EE charged a premium of 10-20 percent on equivalent 3G tariffs, Reuters reported. It had signed up 687,000 4G customers by the end of June. EE targets to have more than 1 million subscribers by the end of the year.
On Wednesday, EE said Accrington, north-west England, was the 100th town to be connected, and with the nine other towns switched on in August, it was now available in 105 towns and cities, covering some 60 percent of the population.
O2 is launching 4G in London and two other cities, while its rival Vodafone is starting off just in the capital. O2 will start LTE services in London, Birmingham and Manchester in December, with coverage available in 50 cities by the end of 2014 and reaching 98 percent of the population a year later.
Earlier, Analysys Mason predicted the UK would be the third largest 4G market in the Europe by the end of 2014 with nearly 8 million connections, after France and Germany.
But some of the telecom vendors shared their concerns about 4G launch and the mobile broadband experience.
In light of the continued increase in mobile data usage indoors, as well as the Ofcom ruling that in-building 4G coverage must be available to 98 per cent of the UK population by 2017, operators must now ensure that 4G is available to the many subscribers who are accessing data services within buildings.
The UK may be behind other markets, such as the U.S., in terms of commercial LTE deployments, but that hasn’t prevented the operators from adopting new technologies to propagate mobile phone signals into a building. Both the 800MHz and 2600MHz bands, released by Ofcom, provide a well needed increase in spectrum to support new 4G services.
“DAS systems are now representing the fastest growing segment of the in-building wireless market. The development of LTE is playing a key role in this increased investment as well as the continued need for high-quality services in the 2G, 3G and other frequency bands. We’re already deploying multi-band, multi-technology DAS systems for UK mobile operators, incorporating LTE frequencies, and this trend looks set to continue,” said Ian Brown, CEO, Axell Wireless.
Operators lack innovation
Operators continue to invest heavily in LTE and this week sees the launch of commercial 4G services from Vodafone and O2. However, to stay one step ahead of the competition, operators need to match their investment in data with investment in innovation and core communication services. Today, operators buy standard networking products from a limited number of suppliers, with network innovation suffering as a consequence.
As brand merchandisers, operators now differentiate themselves by offering exclusive access to the latest Apple or Samsung device. The exclusive arrangement is often short lived as device manufacturers don’t want to restrict the availability of their latest products.
The same rule applies to operators offering exclusive content bundles – consumers will flock to a particular network to take advantage of the offer – but eventually the content provider will relinquish the exclusive rights, offering distribution deals to all of the networks.
Operators can differentiate by capitalizing on their individual network capabilities, introducing new applications and services that leverage real-time information about the subscriber.

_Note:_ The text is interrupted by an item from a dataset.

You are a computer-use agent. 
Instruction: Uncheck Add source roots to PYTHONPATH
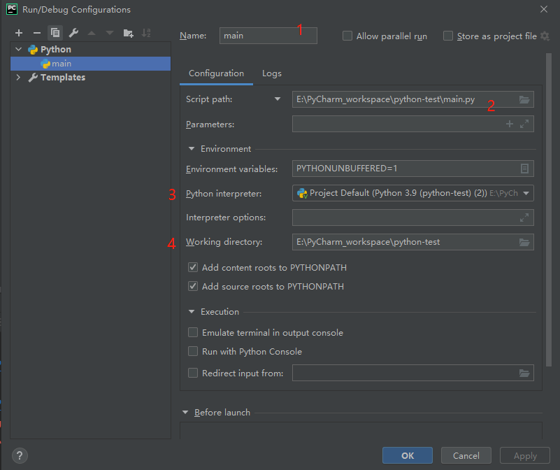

This is a battleground where they can win, but instead they’re being beaten at their own game by device manufacturers and OTT players. The irony is that it’s the operators that are better placed to innovate, because unlike their OTT rivals they can develop applications that fully exploit both the device and the network.
The operators used to be truly pioneering, laying the foundations of the mobile telephony system. Today’s approach is much more conservative, relying on standard offerings with little or no product differentiation.
“LTE provides an opportunity for network operators to redefine their role as genuine leaders in the communications sector. Operators need to break away from dependency on vendors and rediscover the pioneering, entrepreneurial approach they once had,” said Mark Windle, head of Marketing, OpenCloud.
Maintaining the quality of 4G
According to Cisco, video services are set to increase and will account for 66 percent of all mobile traffic by 2014, becoming the cornerstone of the 4G experience. However, as data demand grows year-on-year, operators risk significant damage to their reputation if new 4G services cannot maintain the quality levels along with the improvement in speeds.
Operators also need to maintain their legacy 2G and 3G networks to run alongside 4G. No operator makes the transition to 4G overnight, for regulatory, business and technical reasons.
With multiple network topologies, subscribers still expect the same level of experience for mobile as they do for fixed. The needs and expectations of all users, whether on legacy standards or 4G, still need to be maintained.
“Armed with an understanding of the performance of their 4G networks using big data analytics, operators should be in a strong position to deliver new services and tariffs to enrich their offerings and optimise their competitiveness. Consumers should be more willing to pay for a guaranteed quality of service, whether it’s for HD video on demand, music streaming or online gaming,” said Lyn Cantor, president of Tektronix Communications.